Some people have way too much time on their hands. Like the secret VQA police who prowl around the tasting rooms of Ontario wineries looking in every nook and cranny for horrible rules infractions that can ultimately result in a wine running afoul of regulations and possibly getting hauled off the shelves.
Take Calamus Estate Winery for example.
About a month ago, a woman came into Derek Saunders’ Calamus winery near Ball’s Falls in Vineland. It’s a beautiful spot, out of the way, and a nice getaway for wine lovers. The tasting room is small enough that you can’t just walk in without being noticed.
When Saunders asked the woman if she needed help, she introduced herself as being a VQA (the Vintner’s Quality Alliance of Ontario, which polices rules and regulations for 100% Ontario-made wines) compliance officer. She went about her business, clipboard in hand, and quietly left without saying much.
Saunders didn’t really think about it until he received an email from VQA two days ago.
The letter, which you can read to the left with the inspector’s name blacked out by me, informs Saunders that the “back label of this wine (the 2008 Calvin’s Cab) contains the words … a light Bordeaux style.”
The letter goes on to warn Saunders to make the appropriate changes to the label, to remove the word Bordeaux, as it is against VQA rules, within 30 days or it “may lead to further enforcement actions including an order suspending sales of the wine.”
Calvin’s Cab 2008 was bottled May 6, 2010. It was sent to VQA testing in January (and passed) but the back label hadn’t yet been printed. It’s been selling at the winery for a year and half, is pretty much all gone now, and some bureaucrat wrote him up over a descriptive word that’s no bigger than 6-point on the back of a wine bottle.
Is this a good use of someone’s time?
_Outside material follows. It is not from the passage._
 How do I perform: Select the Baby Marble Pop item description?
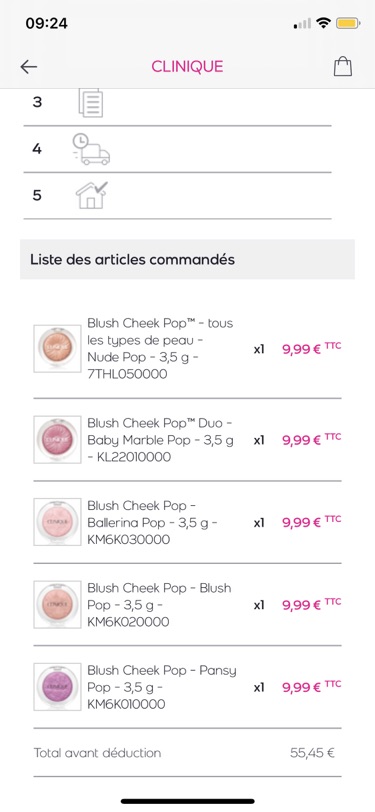pyautogui.click(x=160, y=440)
Don’t you have bigger fish to fry? Instead of reading the backs of wine labels looking for the horrible crime of printing the word BORDEAUX as in a “light Bordeaux style” of wine that tells consumers (isn’t that who matters here?) exactly what they are getting in the bottle, why not go about the important work of a VQA inspector. Or is this the important work of a VQA inspector?
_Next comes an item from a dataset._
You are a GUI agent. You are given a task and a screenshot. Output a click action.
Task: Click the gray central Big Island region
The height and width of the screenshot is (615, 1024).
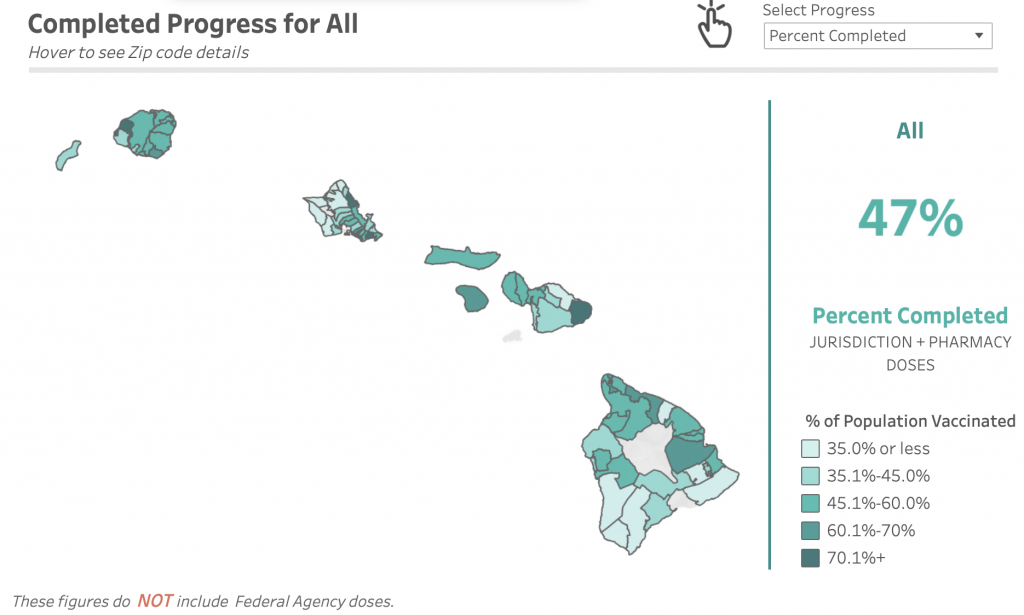645,450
Yes, the word Bordeaux is now against the rules. Saunders says the rule came into effect in the interim between bottling and labeling, but I can’t find the exact date of the change anywhere on the VQA website. I did find reference to it in a December, 2010, VQA newsletter:
Reference to foreign appellations or wine regions to describe a VQA wine is prohibited under the VQA regulations. The use of European appellations in particular is also regulated under the Canada-EU Agreement on Wines and Spirits and through the Canada Trademarks Act. These prohibitions are very broad, and apply to use on wine labels and packaging and also to just about every type of media where a wine is described, such as websites, advertisements, shelf talkers etc. Try to avoid using descriptions such as “Bordeaux-style”, “Alsace-like”, “Burgundian” or any other term of origin except Ontario’s appellations to describe your wines. Including these terms on a label will result in a failure during the approval process and ancillary uses will likely lead to corrective action being requested.
It’s really not the point. The offending word is printed on the label, it’s against the rules, we all know that.
Would a better option for this inspector have been to simply tell Saunders, or ask him while she was already there, if he knew about the label “mistake?” And how can we rectify the situation?
Is an official letter to comply within 30 days or face further drastic measures really necessary? That’s just heavy-handed and everything that’s wrong when bureaucracies are given the power over others.
As mentioned earlier, Calvin’s Cab 2008, is pretty much sold out. It wasn’t even a wine that was sold in the LCBO, only to people coming through the winery and eating at restaurants.
Saunders now is stuck in his office, black felt pen in hand, scratching the word “Bordeaux” out from each and every bottle he has left.
So, instead of it reading: A light Bordeaux style, it now reads: “A light style.”